The Lichemaster, the most feared and terrible necromancer to still walk the earth as a living man, is beholden to the Gods of Chaos for restoring both his mind and unholy power, allowing him to raise the dreaded Krell as his minion.

  • Beard of Evil: Though the tremendous, matted beard might also be said to be a Wizard Beard of Evil.
  • Covered in Scars: Seemingly not as an indication of toughness, but self-inflicted during his long madness.
  • Deal with the Devil: He made a pact with the Chaos Gods that he would spread destruction in their name if they gave him back his wits and magical skills.
  • Due to the Dead: Averted. Kemmler seems to enjoy desecrating tombs and corpses as he does so more than once in the lore, such as merging a group of human zombies into a spider-like creature.
  • Klingon Promotion: How he gained control of his former master's coven.
  • Magic Knight: Kemmler is surprisingly adept at swordplay for a wizard, and his Chaos Tomb Blade's ability to turn his kills into fresh Skeleton Warriors or Grave Guard means that getting him into combat can be a surprisingly useful ploy.
  • Named After Someone Famous: Or infamous, in this case- his name is a play on the name of one of the most infamous members of the Nazi party, Heinrich Himmler.
  • Necromancer: Kemmler has earned his title of Lichemaster by becoming one of the most adept necromancers in the world, being a Level 4 Wizard and a Loremaster in the Lore of the Vampires.
  • Obfuscating Stupidity: He's used this to escape enemies or get information.
  • Ominous Opera Cape: His Cloak of Mist and Shadows is not badass by any mean but sinister looking and quite useful. By manipulating the surrounding mist and wind, he can either Fly or become Ethereal.
  • Skeletons in the Coat Closet: His hat is topped by a small human skull and wrapped in what appears to be a snake skeleton.
  • Sorting Algorithm of Evil: Worked his way up this, killing people, then liches, then vampires.
  • Unwitting Pawn: Kemmler is one to Nagash, who subtly guided his actions to resurrect Krell and made him join with other undead forces.
  • Wizard Classic: Hits (a dark version of) every note of this trope, including being one of the few Warhammer wizards to play the Robe and Wizard Hat straight (with a few embellishments.

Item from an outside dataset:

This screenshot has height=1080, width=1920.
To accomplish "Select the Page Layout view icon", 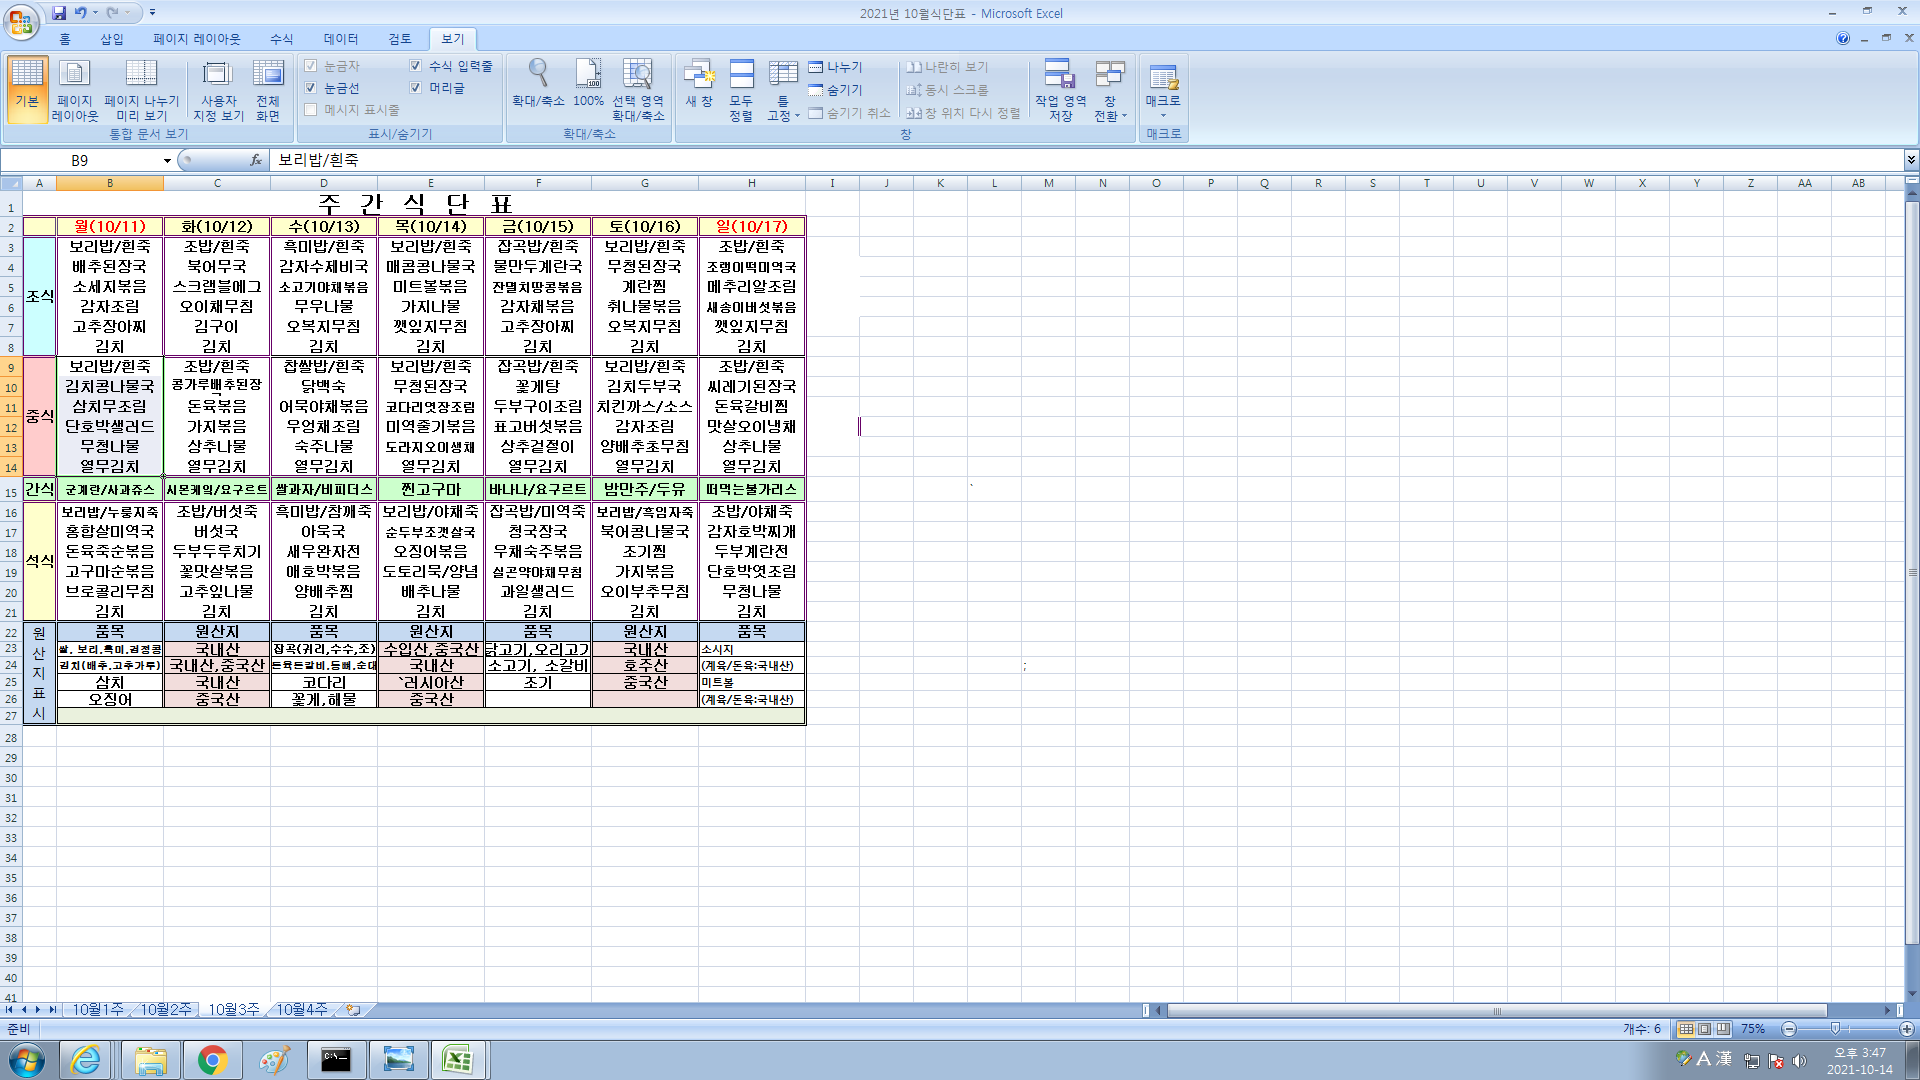I will point(75,75).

A mighty Champion of the Chaos God Khorne in the days before Sigmar, who fell during the battle of Karak Kadrin at the hands of the Dwarf hero Grimbul Ironhelm. Buried within a barrow, he was revived by Nagash himself some 1500 years later and became one of his most prized wight generals; when Nagash fell against Sigmar at the Battle of the River Reik, only Krell and his "Doomed Legion" of wights survived, hacking their way to freedom and butchering their way tirelessly across the land in an epic slaughter constantly retold to this day. Only at the Battle of Glacier Lake was Sigmar able to finally capture Krell and seal him away within a magical tomb, where he lay until he was once again resurrected by the necromancer Heinrich Kemmler.

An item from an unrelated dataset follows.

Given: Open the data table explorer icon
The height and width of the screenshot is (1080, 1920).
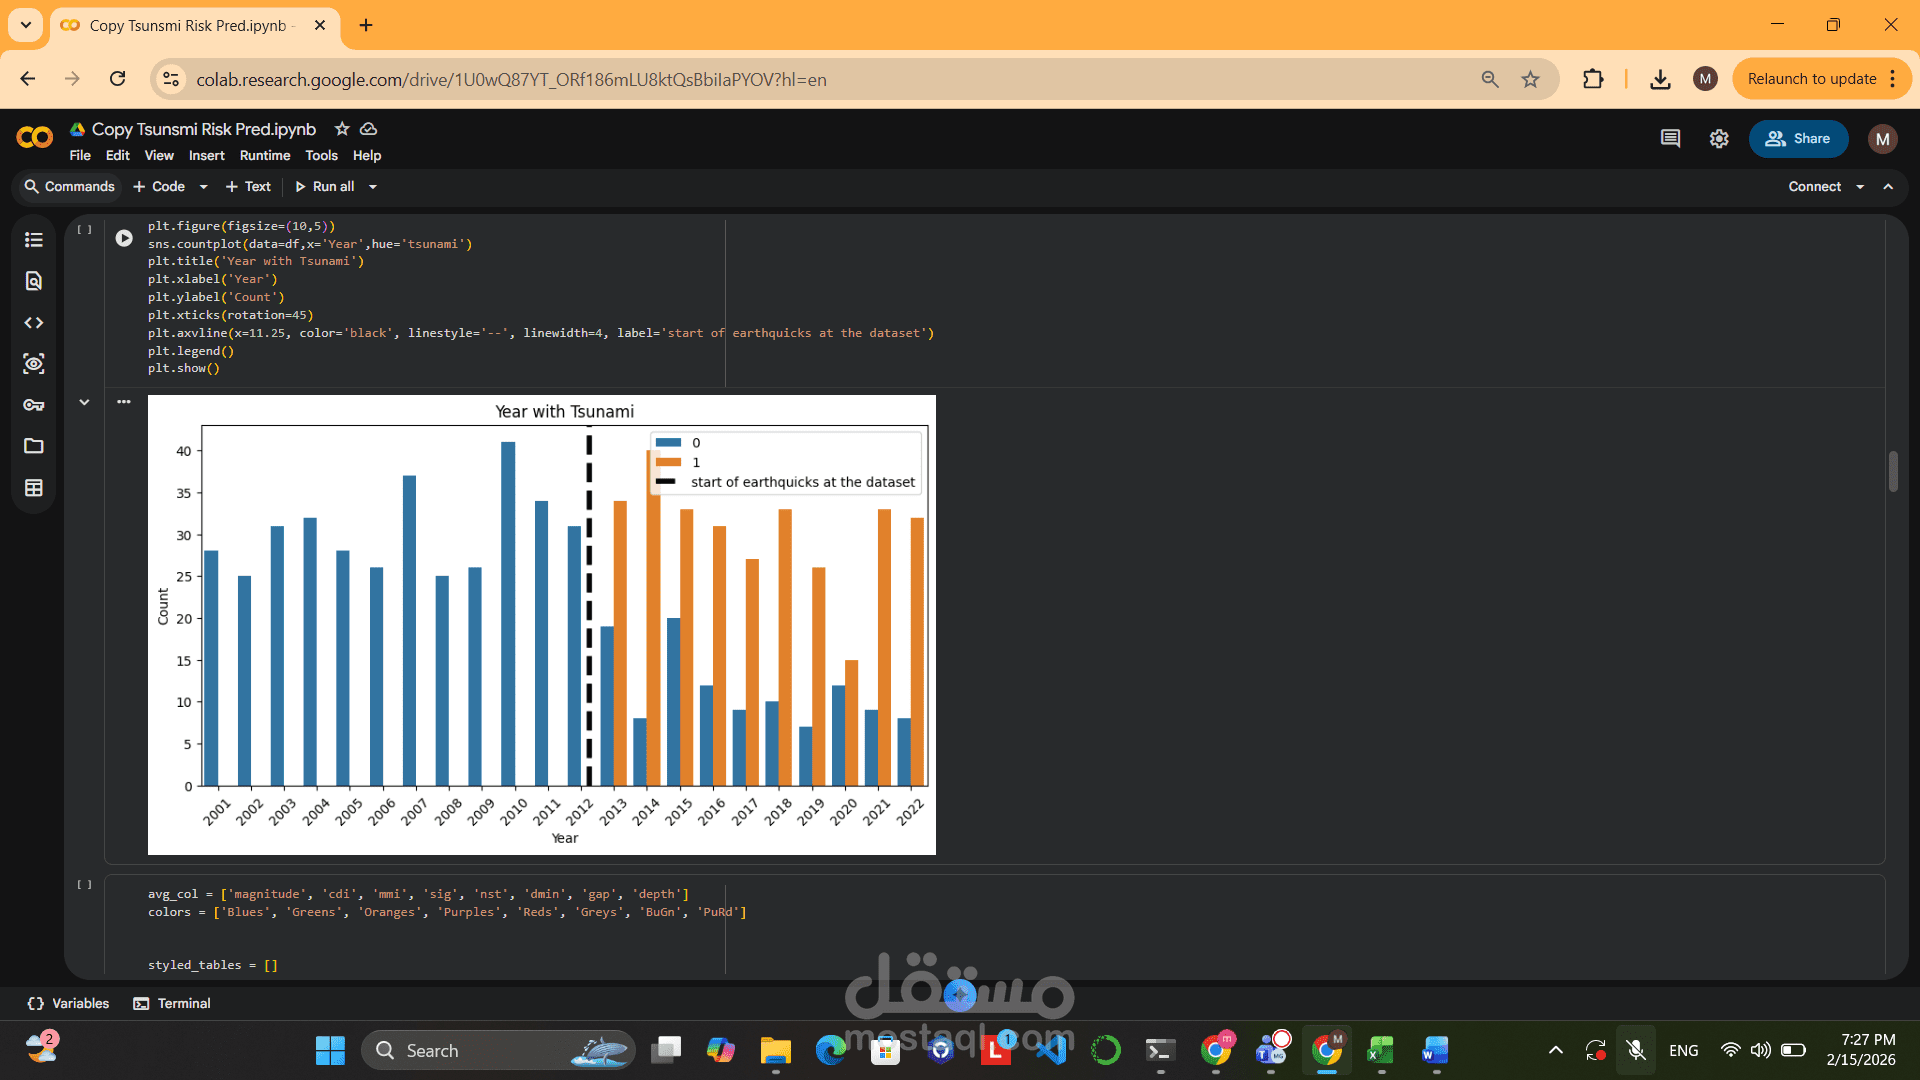Looking at the screenshot, I should pyautogui.click(x=34, y=488).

  • An Axe to Grind: As befits a former Champion of Khorne, Krell wields a powerful magical greataxe.
  • Anti-Magic: Krell's crimson armour, the Armour of the Barrows, nullifies the magic effects of a weapon that has wounded him.
  • Black Knight: He used to serve Khorne exclusively in life, but in undeath serves Nagash and Kemmler.
  • Dragon with an Agenda: He is implied to be this, with his first loyalty still to Nagash rather than to his erstwhile master Kemmler.
  • Genius Bruiser: He's a very keen strategist who nonetheless can go toe-to-toe with the best of them in melee.
  • Made of Iron: Only the strong can become Champions of Chaos. Becoming undead made the already tough Krell harder to destroy.
  • Undying Loyalty: Zigzaged. Krell was in life a Champion of Chaos, but in undeath he's now one of Nagash's most loyal minions.
  • Wound That Will Not Heal: Krell's Black Axe is a vile weapon that leaves shards of metal in the wound, which slowly worm their way towards their victim's heart.